On March 4, 1996, the magistrate judge issued new Findings and Recommendations which, while making the same recommendations, relied on the First Amendment rather than RFRA.
Although opining that the statute was unconstitutional, the magistrate judge determined that he need not reach the issue since the statute was inapplicable to the matter at bar. He premised his conclusion that he need not reach the statute’s constitutionality on his analysis that the statute established a higher threshold for requiring a state’s justification for restrictions on religious expression than the First Amendment. Both sides objected and asked this court not to adopt the magistrate judge’s Findings and Recommendations.

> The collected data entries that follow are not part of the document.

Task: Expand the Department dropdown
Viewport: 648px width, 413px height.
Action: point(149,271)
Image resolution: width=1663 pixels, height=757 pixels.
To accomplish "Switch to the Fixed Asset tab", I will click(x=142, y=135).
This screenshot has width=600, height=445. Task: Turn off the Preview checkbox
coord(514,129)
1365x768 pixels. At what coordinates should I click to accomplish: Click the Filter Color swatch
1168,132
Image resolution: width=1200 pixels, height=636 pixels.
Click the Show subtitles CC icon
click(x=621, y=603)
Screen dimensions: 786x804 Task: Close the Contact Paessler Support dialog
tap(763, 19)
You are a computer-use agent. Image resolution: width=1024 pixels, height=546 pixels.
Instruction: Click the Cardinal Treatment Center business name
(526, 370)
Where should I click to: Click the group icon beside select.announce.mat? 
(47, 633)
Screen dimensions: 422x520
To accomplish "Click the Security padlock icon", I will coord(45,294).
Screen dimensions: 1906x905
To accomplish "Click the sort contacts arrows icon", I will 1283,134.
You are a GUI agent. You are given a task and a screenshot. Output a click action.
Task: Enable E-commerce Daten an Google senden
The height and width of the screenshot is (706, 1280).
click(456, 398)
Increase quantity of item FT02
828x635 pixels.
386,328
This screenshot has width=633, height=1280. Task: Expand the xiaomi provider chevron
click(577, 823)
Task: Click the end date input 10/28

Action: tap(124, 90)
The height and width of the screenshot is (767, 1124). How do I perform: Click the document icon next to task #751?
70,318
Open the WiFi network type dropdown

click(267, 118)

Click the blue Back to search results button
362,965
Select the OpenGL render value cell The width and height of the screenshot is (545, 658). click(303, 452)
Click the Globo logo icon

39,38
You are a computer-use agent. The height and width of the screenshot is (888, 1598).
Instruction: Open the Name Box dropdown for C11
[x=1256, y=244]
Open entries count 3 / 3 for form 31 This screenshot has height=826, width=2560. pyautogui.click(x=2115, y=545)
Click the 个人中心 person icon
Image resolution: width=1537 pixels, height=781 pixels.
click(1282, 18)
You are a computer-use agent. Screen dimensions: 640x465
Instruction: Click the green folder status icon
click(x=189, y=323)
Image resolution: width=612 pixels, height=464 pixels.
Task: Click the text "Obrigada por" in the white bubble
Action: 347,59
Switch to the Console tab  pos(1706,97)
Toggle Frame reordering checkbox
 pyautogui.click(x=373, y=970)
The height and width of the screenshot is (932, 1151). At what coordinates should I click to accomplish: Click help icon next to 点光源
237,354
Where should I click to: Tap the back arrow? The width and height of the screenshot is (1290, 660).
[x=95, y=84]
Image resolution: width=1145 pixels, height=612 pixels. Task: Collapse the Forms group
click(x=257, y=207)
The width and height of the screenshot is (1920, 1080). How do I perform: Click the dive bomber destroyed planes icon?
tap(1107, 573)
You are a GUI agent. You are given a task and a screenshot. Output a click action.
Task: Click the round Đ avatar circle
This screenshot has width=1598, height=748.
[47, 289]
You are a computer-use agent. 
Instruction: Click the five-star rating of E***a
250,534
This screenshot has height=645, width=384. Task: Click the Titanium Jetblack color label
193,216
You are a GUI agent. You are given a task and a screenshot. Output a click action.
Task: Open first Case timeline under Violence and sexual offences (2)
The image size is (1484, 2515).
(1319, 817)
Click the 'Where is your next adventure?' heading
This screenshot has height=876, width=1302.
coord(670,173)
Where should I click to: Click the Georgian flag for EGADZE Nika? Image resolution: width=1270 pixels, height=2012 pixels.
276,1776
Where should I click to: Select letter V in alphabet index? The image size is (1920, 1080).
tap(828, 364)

The issues tendered are important, subtle and difficult. Believing that plaintiffs pro se status precluded fully informed briefing, the court invited the American Civil Liberties Union of Northern California (“ACLU”) to file an amicus curiae brief, to which defendants were permitted to respond. Another round of briefing, including a response by the United States followed, whereupon the matter stood submitted.
I.
SCOPE OF REVIEW
A district court judge may designate a magistrate judge to hear and determine any non-dispositive pretrial matters brought by a person seeking habeas relief,
see
28 U.S.C. § 636(b)(1)(A); Local Rule 302(c)(17), and may refer dispositive motions for Findings and Recommendations. 28 U.S.C. § 636(b)(1)(B); Local Rule 302(a) & (c)(17). The standard employed by the district court in reviewing decisions of the magistrate judge depends upon the character of the underlying decision.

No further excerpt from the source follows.